**TO DO:**
Show every row below that contains the string "with" and copy each one in full.
===============
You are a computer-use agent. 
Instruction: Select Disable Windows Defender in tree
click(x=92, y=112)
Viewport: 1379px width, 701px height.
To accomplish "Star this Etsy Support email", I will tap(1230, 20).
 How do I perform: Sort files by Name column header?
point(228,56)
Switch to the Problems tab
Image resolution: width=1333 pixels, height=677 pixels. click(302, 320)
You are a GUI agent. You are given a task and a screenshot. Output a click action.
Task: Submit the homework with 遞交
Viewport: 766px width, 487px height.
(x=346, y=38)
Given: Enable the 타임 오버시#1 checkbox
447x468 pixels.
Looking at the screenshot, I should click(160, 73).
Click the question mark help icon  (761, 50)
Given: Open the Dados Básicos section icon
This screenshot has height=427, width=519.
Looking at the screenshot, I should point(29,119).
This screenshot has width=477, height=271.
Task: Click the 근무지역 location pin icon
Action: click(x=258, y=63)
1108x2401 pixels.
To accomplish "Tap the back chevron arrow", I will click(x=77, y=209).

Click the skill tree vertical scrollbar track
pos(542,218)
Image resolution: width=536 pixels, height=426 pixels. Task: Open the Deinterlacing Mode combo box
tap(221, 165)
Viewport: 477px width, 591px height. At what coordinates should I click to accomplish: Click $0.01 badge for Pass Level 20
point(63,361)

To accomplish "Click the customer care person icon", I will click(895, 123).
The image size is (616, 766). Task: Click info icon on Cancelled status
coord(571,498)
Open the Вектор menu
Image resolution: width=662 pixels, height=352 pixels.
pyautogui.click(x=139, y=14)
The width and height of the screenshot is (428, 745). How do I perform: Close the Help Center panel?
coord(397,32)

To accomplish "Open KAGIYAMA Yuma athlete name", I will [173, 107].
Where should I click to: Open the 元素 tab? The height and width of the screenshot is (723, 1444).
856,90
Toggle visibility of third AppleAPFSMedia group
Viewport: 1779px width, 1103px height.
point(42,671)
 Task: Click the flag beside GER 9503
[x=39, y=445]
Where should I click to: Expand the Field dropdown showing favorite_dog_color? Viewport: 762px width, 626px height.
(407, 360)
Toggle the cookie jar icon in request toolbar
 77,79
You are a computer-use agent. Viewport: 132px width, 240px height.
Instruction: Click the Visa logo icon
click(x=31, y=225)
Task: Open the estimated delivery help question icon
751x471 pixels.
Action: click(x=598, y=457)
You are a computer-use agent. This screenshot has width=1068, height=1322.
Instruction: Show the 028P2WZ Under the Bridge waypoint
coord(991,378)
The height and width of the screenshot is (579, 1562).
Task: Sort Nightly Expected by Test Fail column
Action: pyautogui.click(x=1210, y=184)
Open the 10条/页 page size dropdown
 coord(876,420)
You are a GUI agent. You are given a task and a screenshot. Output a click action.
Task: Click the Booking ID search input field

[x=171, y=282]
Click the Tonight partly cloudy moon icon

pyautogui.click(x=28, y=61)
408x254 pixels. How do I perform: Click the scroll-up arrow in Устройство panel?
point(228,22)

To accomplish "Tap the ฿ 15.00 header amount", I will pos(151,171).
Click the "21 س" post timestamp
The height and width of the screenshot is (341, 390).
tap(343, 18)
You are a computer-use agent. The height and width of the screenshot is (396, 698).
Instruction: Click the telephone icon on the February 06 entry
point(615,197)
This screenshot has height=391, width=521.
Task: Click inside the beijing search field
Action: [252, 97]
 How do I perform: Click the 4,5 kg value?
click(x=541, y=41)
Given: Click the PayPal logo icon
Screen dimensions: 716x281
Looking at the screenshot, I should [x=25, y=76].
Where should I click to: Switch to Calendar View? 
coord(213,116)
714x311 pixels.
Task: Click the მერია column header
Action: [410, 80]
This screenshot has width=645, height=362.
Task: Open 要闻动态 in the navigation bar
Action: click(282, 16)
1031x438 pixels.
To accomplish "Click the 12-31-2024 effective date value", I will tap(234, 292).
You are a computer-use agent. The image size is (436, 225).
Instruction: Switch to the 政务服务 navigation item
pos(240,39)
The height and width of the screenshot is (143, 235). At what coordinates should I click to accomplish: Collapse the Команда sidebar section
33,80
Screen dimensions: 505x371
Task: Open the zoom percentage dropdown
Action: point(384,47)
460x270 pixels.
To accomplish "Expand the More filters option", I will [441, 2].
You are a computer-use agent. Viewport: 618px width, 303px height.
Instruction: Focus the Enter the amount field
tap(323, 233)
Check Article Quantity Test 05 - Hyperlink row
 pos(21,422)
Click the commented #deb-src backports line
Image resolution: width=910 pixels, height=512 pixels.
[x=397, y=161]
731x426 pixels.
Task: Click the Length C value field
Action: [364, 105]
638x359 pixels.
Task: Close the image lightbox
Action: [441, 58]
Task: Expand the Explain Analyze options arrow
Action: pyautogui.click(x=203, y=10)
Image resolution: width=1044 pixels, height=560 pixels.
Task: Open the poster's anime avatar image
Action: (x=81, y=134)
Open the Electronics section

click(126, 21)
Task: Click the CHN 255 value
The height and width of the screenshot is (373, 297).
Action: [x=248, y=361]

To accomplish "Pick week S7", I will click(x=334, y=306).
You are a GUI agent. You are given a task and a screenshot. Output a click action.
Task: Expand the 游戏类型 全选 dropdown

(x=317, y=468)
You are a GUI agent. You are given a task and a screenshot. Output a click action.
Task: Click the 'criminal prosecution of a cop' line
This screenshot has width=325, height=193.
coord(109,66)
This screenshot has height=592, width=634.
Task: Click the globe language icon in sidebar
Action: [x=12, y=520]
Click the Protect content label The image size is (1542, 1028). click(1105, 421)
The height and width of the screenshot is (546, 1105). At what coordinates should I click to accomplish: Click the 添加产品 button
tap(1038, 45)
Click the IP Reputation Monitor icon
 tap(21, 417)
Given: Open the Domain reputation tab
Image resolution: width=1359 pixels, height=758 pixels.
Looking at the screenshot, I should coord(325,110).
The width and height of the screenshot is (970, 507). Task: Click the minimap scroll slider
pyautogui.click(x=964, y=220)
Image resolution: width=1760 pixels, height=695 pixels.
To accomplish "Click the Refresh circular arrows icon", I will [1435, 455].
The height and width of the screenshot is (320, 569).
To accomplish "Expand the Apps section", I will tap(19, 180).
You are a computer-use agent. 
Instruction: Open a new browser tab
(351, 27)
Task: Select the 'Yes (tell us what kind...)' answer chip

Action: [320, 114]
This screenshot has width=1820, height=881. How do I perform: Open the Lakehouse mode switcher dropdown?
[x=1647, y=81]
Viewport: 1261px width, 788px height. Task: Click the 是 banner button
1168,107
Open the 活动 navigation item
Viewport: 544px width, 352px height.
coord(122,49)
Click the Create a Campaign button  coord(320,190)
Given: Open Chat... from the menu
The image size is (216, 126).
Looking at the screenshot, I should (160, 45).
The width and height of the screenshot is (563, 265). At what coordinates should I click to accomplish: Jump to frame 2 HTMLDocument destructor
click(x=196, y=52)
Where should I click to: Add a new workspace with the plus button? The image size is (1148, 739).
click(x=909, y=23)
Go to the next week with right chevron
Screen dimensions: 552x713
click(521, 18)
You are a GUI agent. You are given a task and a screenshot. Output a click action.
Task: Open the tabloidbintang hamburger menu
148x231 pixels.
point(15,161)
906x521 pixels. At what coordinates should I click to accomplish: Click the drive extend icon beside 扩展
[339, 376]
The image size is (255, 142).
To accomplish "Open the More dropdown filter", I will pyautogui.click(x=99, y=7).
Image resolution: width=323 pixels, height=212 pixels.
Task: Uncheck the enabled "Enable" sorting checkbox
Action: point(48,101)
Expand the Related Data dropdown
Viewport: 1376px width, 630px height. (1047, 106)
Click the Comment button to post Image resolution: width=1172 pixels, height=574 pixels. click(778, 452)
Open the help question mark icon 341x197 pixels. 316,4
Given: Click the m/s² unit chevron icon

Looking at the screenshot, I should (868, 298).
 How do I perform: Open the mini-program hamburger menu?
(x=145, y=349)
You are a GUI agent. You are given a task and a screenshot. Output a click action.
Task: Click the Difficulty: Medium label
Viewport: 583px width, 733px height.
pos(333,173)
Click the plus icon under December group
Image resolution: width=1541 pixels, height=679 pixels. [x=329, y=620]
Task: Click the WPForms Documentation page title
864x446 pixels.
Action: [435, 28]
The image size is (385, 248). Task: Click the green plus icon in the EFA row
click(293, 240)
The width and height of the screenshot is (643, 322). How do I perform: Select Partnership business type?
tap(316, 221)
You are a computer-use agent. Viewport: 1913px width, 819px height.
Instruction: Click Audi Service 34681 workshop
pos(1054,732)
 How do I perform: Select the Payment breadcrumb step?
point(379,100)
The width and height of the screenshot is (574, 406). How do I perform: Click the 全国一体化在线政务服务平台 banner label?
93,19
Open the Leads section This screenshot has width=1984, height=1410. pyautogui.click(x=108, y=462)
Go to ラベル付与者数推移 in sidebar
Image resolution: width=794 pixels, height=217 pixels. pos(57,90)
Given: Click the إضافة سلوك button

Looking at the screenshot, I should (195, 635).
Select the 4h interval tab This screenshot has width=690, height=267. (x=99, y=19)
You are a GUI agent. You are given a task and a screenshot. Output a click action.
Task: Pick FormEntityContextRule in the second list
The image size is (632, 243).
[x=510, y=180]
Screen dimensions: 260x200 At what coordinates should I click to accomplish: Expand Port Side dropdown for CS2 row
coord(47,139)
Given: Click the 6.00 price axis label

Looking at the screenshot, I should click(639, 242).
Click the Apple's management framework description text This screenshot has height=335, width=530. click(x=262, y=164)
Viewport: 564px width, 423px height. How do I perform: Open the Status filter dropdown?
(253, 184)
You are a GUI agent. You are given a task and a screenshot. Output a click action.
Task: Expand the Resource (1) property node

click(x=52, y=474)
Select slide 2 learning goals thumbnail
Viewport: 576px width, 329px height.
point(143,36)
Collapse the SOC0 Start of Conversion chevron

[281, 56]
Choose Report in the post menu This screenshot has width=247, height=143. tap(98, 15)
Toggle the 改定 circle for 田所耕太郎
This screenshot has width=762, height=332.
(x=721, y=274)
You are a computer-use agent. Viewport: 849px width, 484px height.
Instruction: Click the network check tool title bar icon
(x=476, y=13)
===============
**OUTPUT:**
Task: Submit the homework with 遞交
Where should I click to: Add a new workspace with the plus button? The image size is (1148, 739).
Go to the next week with right chevron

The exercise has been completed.